ÉTAPE 3 : l’apprentissage Oui, ici, l’apprentissage vient après la pratique. Parce que c’est une chose de savoir faire du karaté, c’en est une autre de savoir le faire correctement. Il va donc prendre des cours, histoire d’apprendre les trucs, les méthodes, les disciplines, les styles. Bref, la vraie façon de faire.

ÉTAPE 4 : l’expérience L’apprentissage des règles de cet art, combinée avec sa passion qui ne le font jamais arrêter de pratiquer, font qu’il passe à travers les étapes et les ceintures dans le temps de le dire. Non seulement il atteint rapidement la ceinture noire, il atteint 2e dan, 3e, dan, et même plus haut.

Vous voyez la différence?  Non? Alors laissez-moi vous la pointer plus clairement:

  • La personne avec talent ne s’intéresse qu’à son travail. La personne sans talent me s’intéresse qu’à la récompense du travail.
  • La personne avec talent est passionnée par son travail. La personne sans talent est ennuyée par son travail.
  • La personne avec talent travaille autant qu’elle le peut, et ce par plaisir. La personne sans talent travaille autant qu’il le faut, et ce par obligation.
  • La personne avec talent est plus enthousiasmée, donc passe plus de temps à son travail, donc s’y améliore rapidement.

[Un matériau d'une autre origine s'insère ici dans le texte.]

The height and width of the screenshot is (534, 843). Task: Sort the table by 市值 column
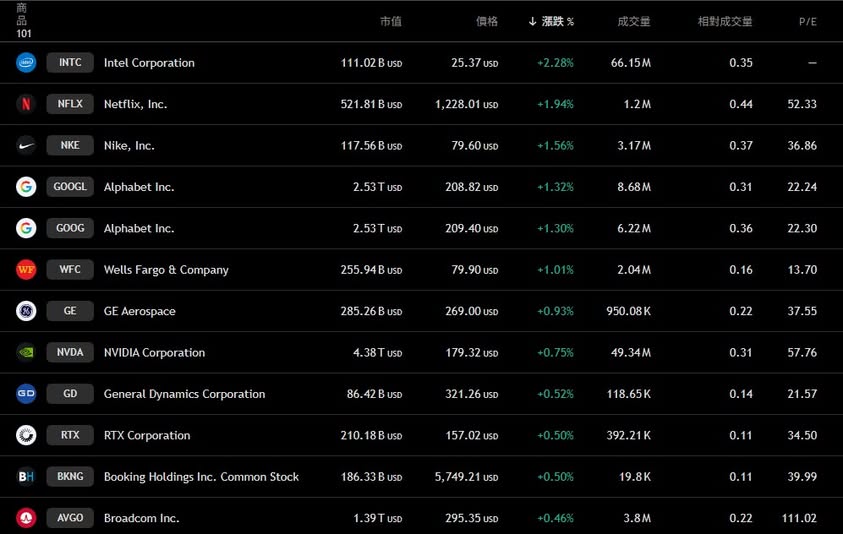[x=390, y=21]
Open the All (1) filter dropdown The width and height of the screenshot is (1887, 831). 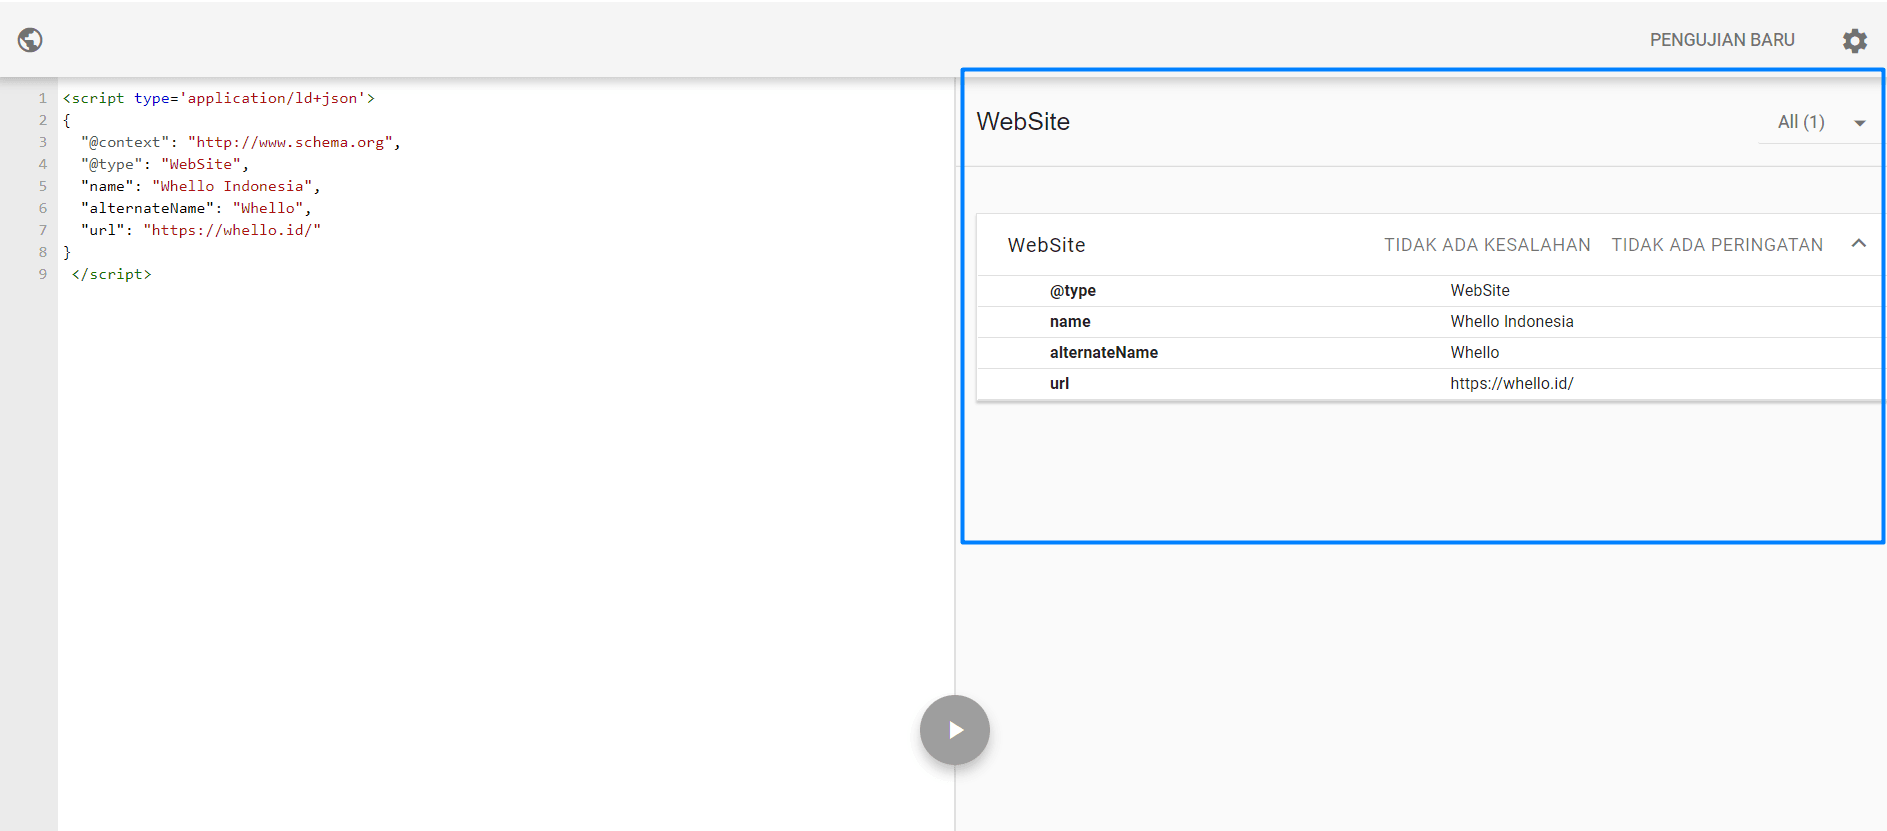(1820, 122)
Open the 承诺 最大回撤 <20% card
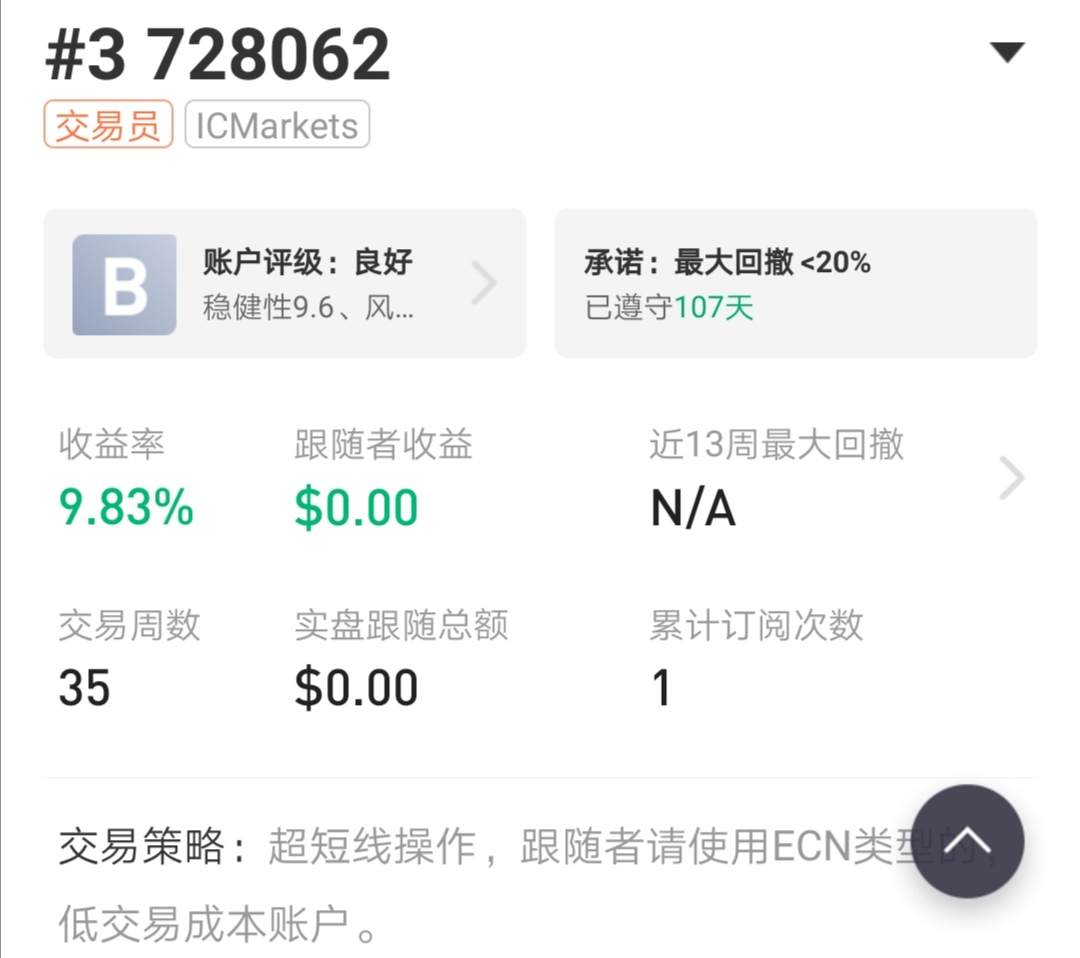Image resolution: width=1080 pixels, height=958 pixels. pos(795,283)
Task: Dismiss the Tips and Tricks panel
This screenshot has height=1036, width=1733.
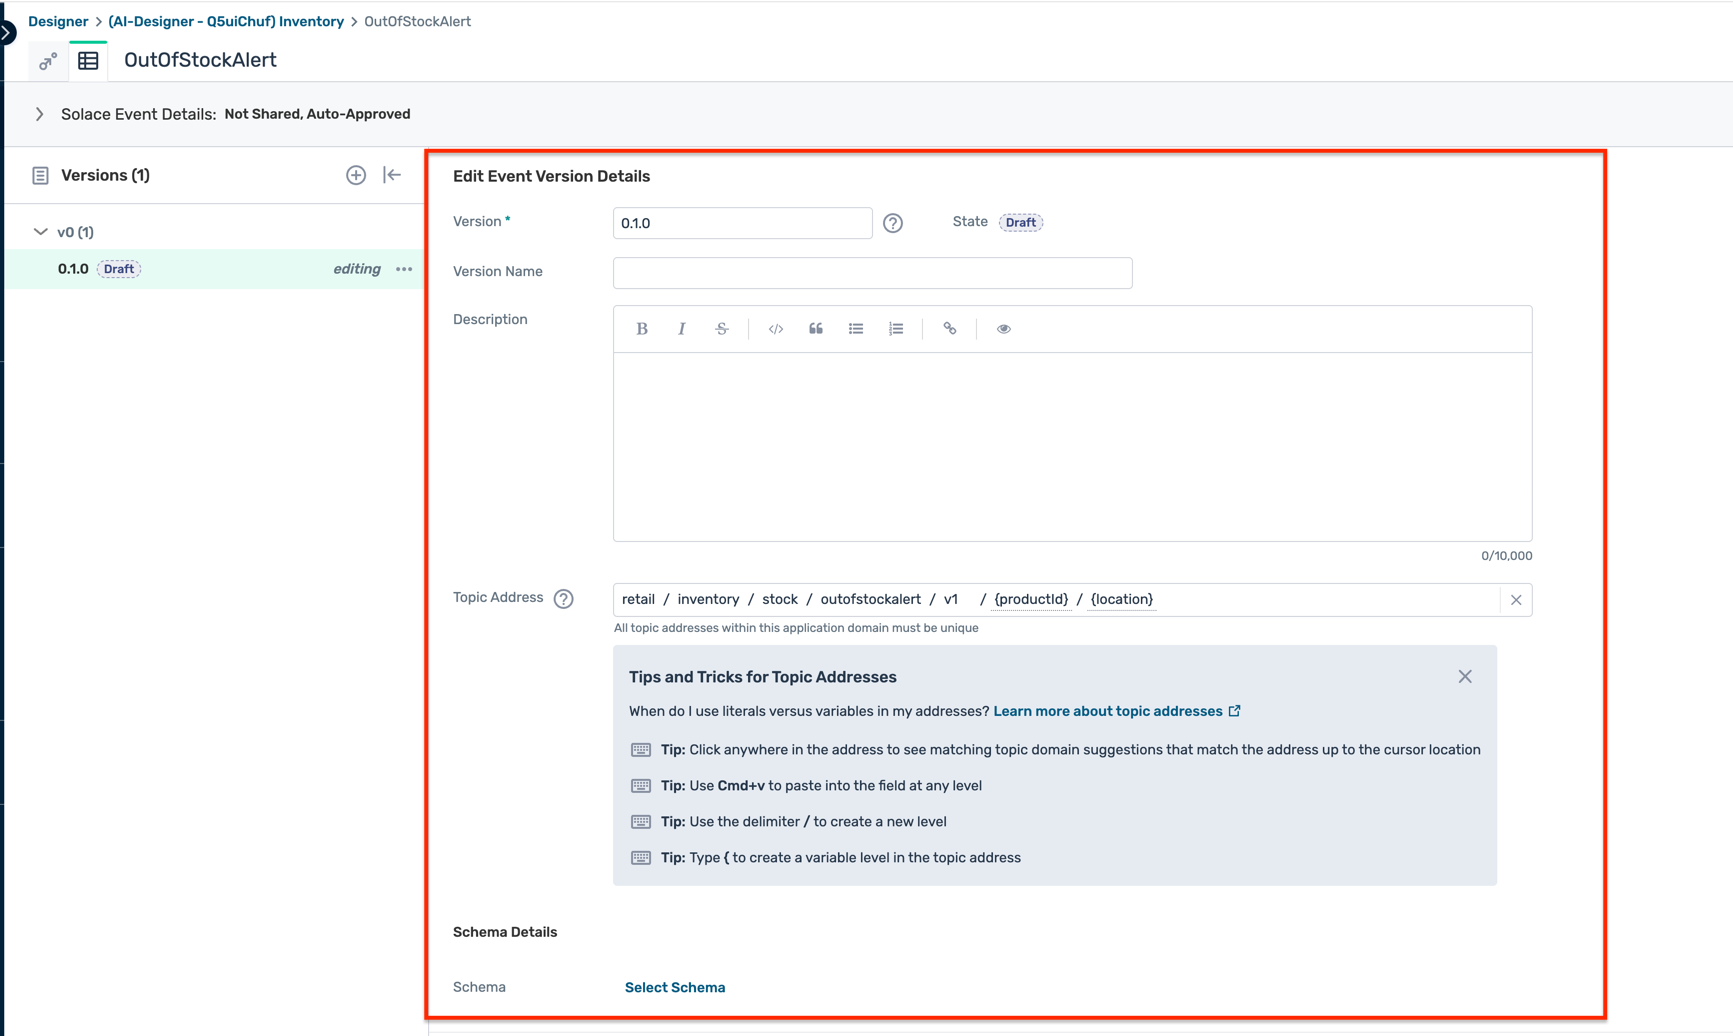Action: tap(1465, 677)
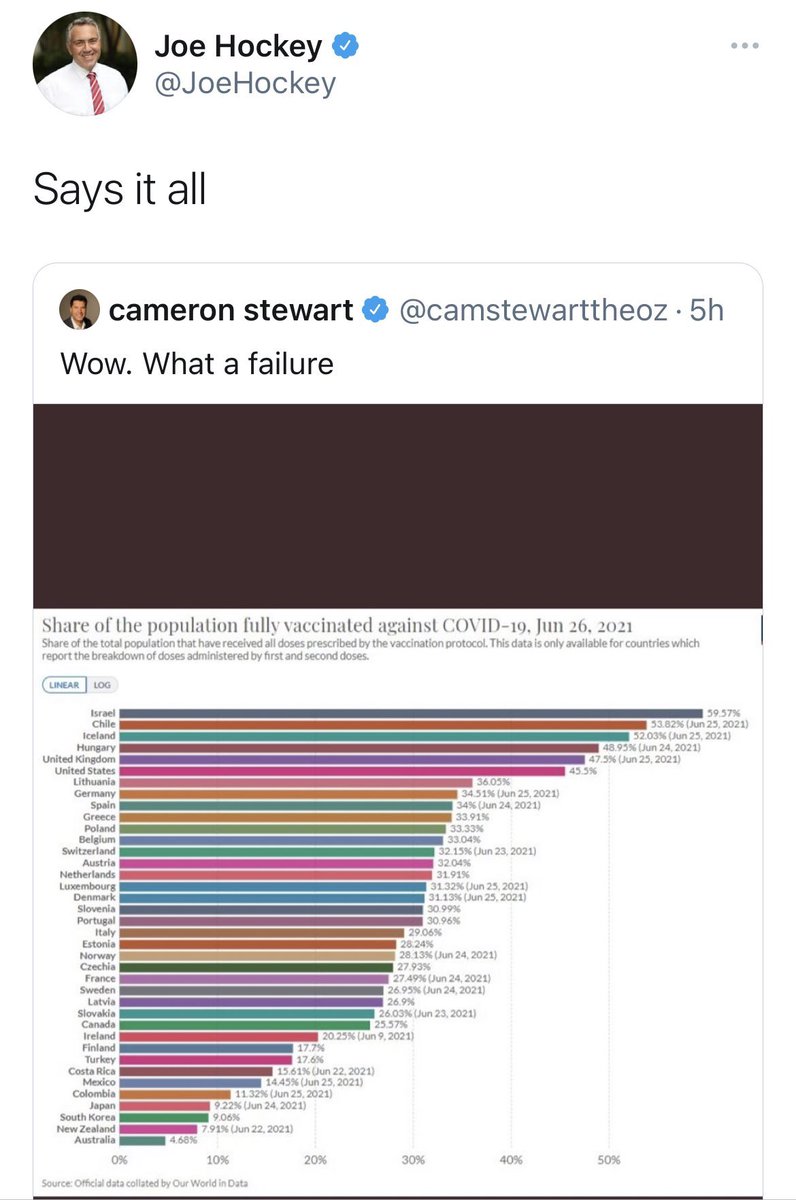Click cameron stewart's small avatar
Screen dimensions: 796x1200
click(x=80, y=310)
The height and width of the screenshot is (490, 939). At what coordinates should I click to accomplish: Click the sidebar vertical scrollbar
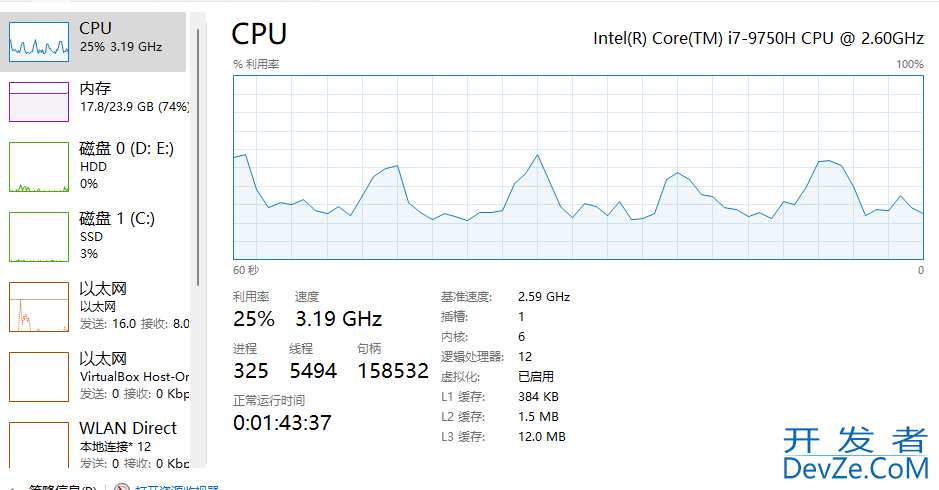coord(198,150)
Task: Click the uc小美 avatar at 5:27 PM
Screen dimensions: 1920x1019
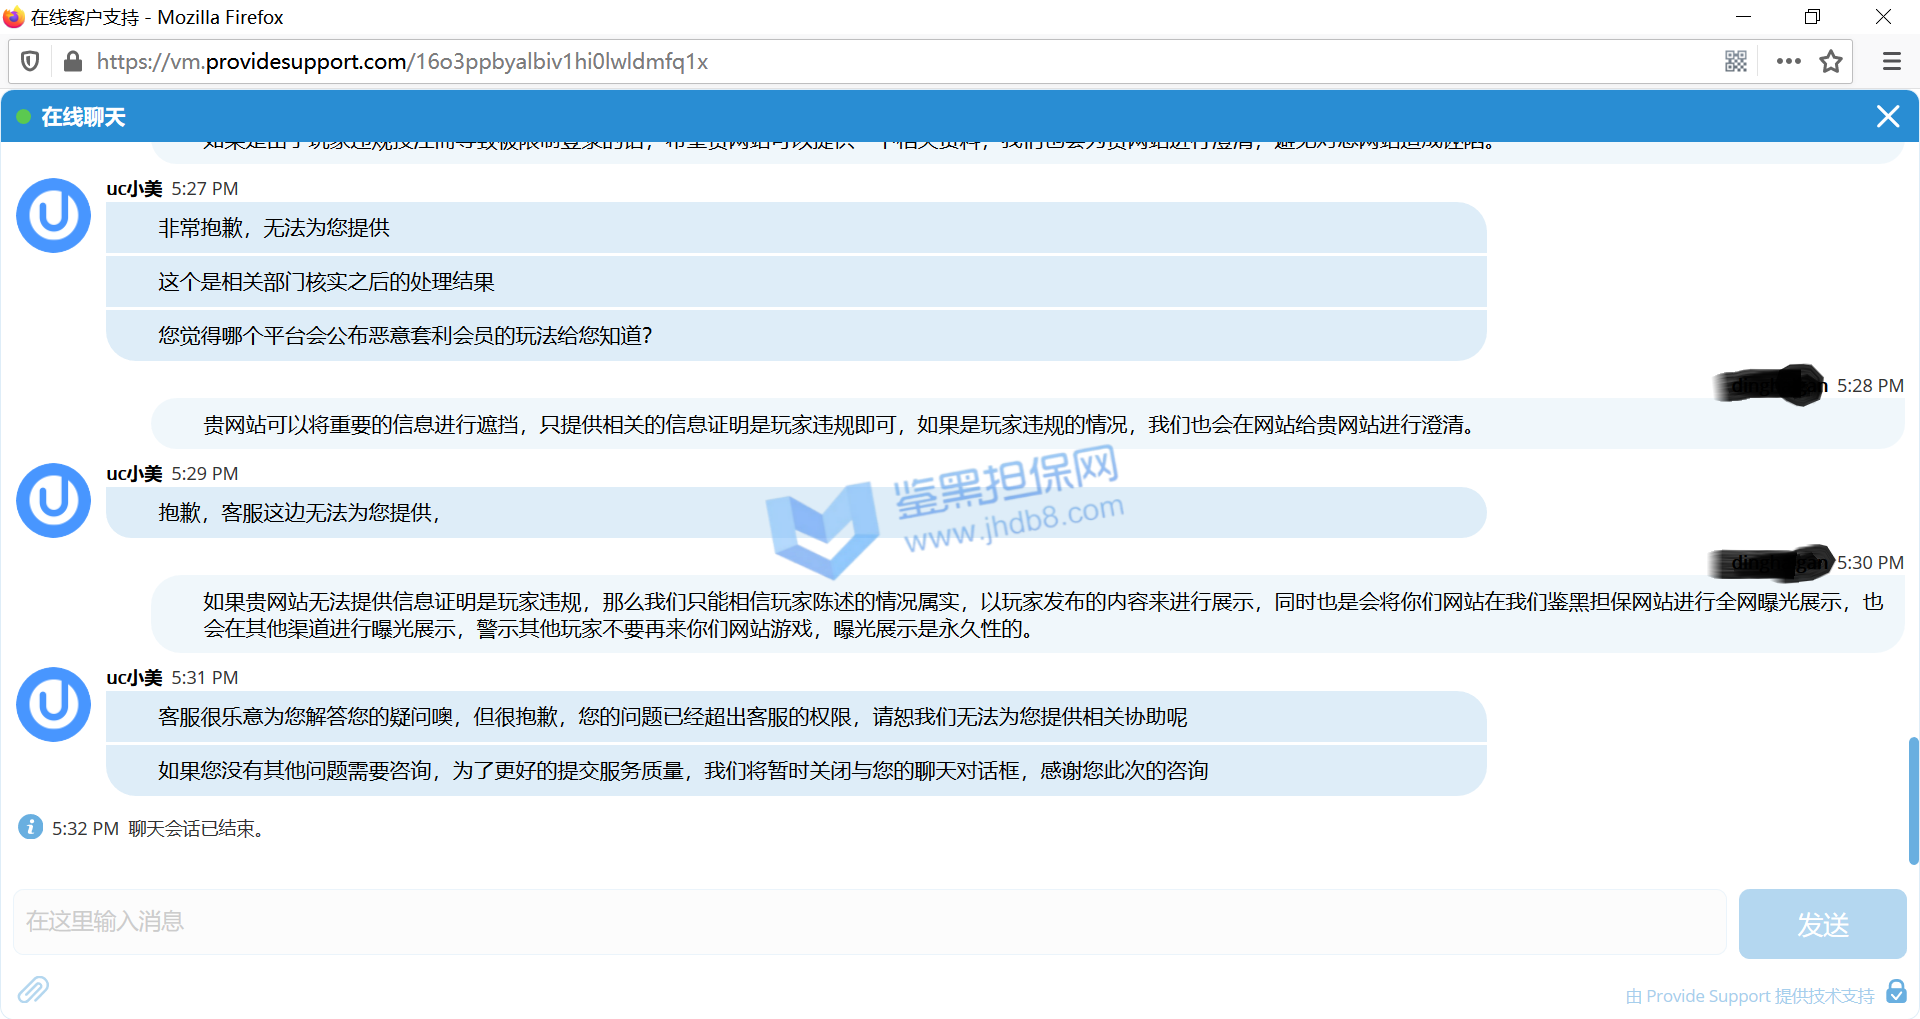Action: click(54, 216)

La personne sans talent manque d’enthousiasme, donc ne passe à son travail que le temps qu’il faut, donc ne s’y améliore que lentement.

Donc, forcément, la personne avec talent progresse beaucoup plus vite et va beaucoup plus loin que celle sans talent. Parce que c’est ça, le talent: C’est la conséquence d’avoir une passion infinie pour ce sur quoi on travaille, passion qui nous pousse à s’y consacrer le plus souvent possible.

Hélas, dans la tête de la majorité des gens, avoir du talent, c’est avoir une facilité naturelle à réussir quelque chose non seulement du premier coup mais aussi toutes les fois suivantes.  Cette croyance est non seulement stupide, elle est totalement irréaliste. En fait, ils confondent talent avec super-pouvoir.

Je ne peux plus compter le nombre de mes amis, passés ou présents, qui ont fait cette erreur et qui ont abandonné une discipline dans laquelle ils avaient pourtant la capacité de réussir. Mais voilà, dès qu’ils se sont rendus compte qu’ils avaient encore des choses à apprendre dans le domaine, ils sont arrivés à la conclusion erronée qu’ils n’avaient pas ce qu’il faut pour réussir, et ils ont préféré abandonner, en croyant qu’ils perdaient leur temps.

Et c’est encore pire dans le domaine des arts. La population générale a toujours vu l’artiste comme un paresseux qui gagne des millions à faire quelque chose qui demande peu d’efforts : Peindre une toile, écrire une chanson… Il existe d’ailleurs une amusante parabole au sujet de Pablo Picasso. Je ne sais pas si c’est un fait réel ou une légende urbaine, mais la leçon que l’on peut en tirer n’en est pas moins pertinente. Ça va comme suit :

Un jour, un homme reconnaît Picasso dans la rue. Il va le voir, se présente et lui demande de lui faire un petit dessin. Picasso s’exécute. En une minute, il lui fait son petit dessin. Puis, il remet le dessin à l’homme et lui demande un million (de pesetas, soit environs $8 500.00 dollars canadiens)
« QUOI? Un million? Mais ça vous a pris juste une minute pour faire ce dessin. »
« Peut-être, répondit l’artiste, mais j’ai pris cinquante ans pour apprendre à le faire en une minute. »

Alors pour ceux qui pensent que c’est facile d’être un artiste à succès, que c’est facile d’avoir du talent, sachez que vous n’y connaissez rien. Peu importe la discipline, que ce soit le dessin, la mécanique, la cuisine, l’écriture ou les arts martiaux, on ne devient talentueux qu’à partir du moment où on a un nombre incalculable d’heures de travail et de pratique derrière soi. Parce que le talent, ce n’est pas quelque chose que l’on a au début. C’est au contraire le résultat final.

Et pour ceux qui pensent que, parce que quelqu’un a le talent qui lui apporte la facilité et la rapidité dans son travail, ça signifie qu’il ne mérite pas d’être payé, vous êtes encore plus dans l’erreur. Le talent, ça s’obtient par l’expérience. L’expérience, ça vient à force de travail. Et le travail, ça se paye!